- WHAT IS BEING ASKED
Could you set down exactly the lines in the records below between the line holding "947x533 pixels." and the line holding "Click the help", inclusive?

- DATA SHOWN
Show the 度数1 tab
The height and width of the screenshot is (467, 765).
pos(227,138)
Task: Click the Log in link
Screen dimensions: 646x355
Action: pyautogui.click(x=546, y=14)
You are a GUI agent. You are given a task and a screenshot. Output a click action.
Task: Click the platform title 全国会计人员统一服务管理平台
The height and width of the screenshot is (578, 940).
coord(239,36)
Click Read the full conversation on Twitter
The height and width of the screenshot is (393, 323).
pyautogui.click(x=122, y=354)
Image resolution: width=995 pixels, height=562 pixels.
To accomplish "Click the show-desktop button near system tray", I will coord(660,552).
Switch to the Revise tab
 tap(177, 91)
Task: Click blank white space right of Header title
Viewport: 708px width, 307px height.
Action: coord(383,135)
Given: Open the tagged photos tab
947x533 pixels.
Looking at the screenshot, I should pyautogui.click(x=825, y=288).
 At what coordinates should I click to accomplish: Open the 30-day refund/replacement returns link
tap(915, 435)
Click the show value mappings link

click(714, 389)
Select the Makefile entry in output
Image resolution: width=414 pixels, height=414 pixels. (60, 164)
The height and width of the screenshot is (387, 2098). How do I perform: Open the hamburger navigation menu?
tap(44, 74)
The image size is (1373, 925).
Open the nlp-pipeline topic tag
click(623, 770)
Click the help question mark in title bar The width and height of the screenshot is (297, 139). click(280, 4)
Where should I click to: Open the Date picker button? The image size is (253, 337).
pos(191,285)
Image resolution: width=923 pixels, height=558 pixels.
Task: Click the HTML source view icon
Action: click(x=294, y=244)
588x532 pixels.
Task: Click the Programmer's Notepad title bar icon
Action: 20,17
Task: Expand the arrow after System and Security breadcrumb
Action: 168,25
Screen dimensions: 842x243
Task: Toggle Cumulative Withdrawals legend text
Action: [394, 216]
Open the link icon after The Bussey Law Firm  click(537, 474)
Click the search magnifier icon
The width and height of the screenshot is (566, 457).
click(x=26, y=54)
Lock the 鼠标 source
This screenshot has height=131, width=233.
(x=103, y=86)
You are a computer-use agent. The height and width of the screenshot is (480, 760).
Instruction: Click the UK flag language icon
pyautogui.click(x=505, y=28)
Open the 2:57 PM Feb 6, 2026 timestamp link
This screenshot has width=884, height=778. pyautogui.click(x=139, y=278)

- RESPONSE
947x533 pixels.
Looking at the screenshot, I should pyautogui.click(x=825, y=288).
 At what coordinates should I click to accomplish: Open the 30-day refund/replacement returns link
tap(915, 435)
Click the show value mappings link

click(714, 389)
Select the Makefile entry in output
Image resolution: width=414 pixels, height=414 pixels. (60, 164)
The height and width of the screenshot is (387, 2098). How do I perform: Open the hamburger navigation menu?
tap(44, 74)
The image size is (1373, 925).
Open the nlp-pipeline topic tag
click(623, 770)
Click the help question mark in title bar The width and height of the screenshot is (297, 139). click(280, 4)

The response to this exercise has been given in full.